Modification of the element a filter_view​::​iterator denotes is permitted, but results in undefined behavior if the resulting value does not satisfy the filter predicate.

This is a fairly strong and broad statement. I’ve been stressing in this post that this kind of mutation (that changes an element from satisfying to not satisfying the predicate ²) is really only problematic in the multi-pass case. This sentence, on the other hand, calls it always undefined behavior, regardless.

The reason for this isn’t so much that the standard library hates you, but more that it is actually exceedingly difficult to come up with a way to accurately describe what the specific situation is that leads to undefined behavior. So the standard library takes a broader outlook. Suggestions are always welcome.

The Original Example

Nico’s example did this:

// increment even elements:
for (int& i : coll | std::views::filter(isEven)) {
    ++i; // UB: but works
}

This is, per the wording of the standard library, undefined behavior.

But this example is… fine. It’s going to work as expected. We’re doing a single pass through the elements, so even though we’re doing the bad kind of mutation (changing our elements from satisfying the predicate to not), there’s no place for our algorithm (the for loop) to get into a wacky state.

It’s only when you add multi-pass into the mix that things can go wrong, and it’s in these situations that such mutation should definitely be avoided:

auto evens = coll | std::views::filter(isEven);

// first pass
for (int& i : evens) {
    ++i;
}

// second pass
for (int& i : evens) {
    ++i;
}

This isn’t a multi-pass algorithm like pairwise and min_element were, but I am literally iterating over the loop twice. This is exactly the kind of thing you should avoid - and, indeed, this example is broken (the second loop does actually do something).
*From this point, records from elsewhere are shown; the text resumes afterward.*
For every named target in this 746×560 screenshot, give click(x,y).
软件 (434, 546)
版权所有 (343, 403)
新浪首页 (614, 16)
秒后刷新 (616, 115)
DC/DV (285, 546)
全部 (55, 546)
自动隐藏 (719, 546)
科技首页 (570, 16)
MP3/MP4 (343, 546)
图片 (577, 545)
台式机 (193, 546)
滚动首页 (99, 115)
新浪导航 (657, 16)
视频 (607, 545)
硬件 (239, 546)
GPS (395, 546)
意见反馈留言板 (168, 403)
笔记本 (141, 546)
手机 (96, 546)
So, in short: with filter (but, notably, neither take_while nor drop_while), you have to be careful about mutating elements in a way that causes them to no longer satisfy the predicate. This will cause unexpected behavior for multi-pass algorithms. But if you’re just doing a single pass, then you can get away with it. It’s fine?

Does this mean filter is broken? As I said, this behavior is inherent once you have lazy filtering, with a multi-pass algorithm, that does mutation. We can’t fix this by making it eager or somehow preventing mutation, but we could fix it by prohibiting multi-pass ³. That’s a big loss in functionality though, and I’m not sure the tradeoff is really worth it.
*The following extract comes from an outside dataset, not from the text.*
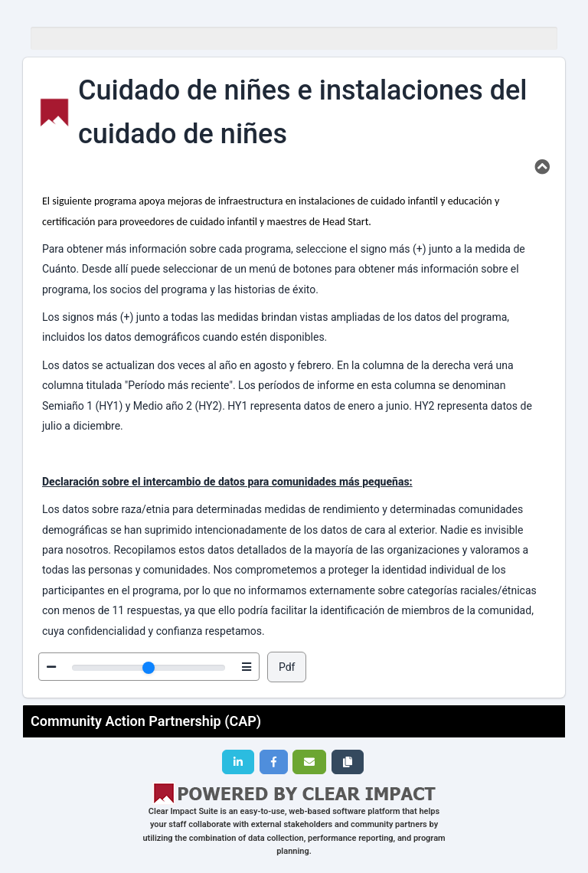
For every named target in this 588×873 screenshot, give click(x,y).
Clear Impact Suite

Importantly, one thing I haven’t mentioned thus far is caching. That’s because caching isn’t really relevant to this problem. A filter that didn’t cache would run into the same issues. Not with the two-loop example above, but still with the pairwise example from earlier.

It’s a pretty interesting scenario to carefully consider, but I just don’t think it’s reasonable to call views::filter broken in this scenario. There’s just no way to making a lazy, multi-pass, mutating filter do the “right” thing.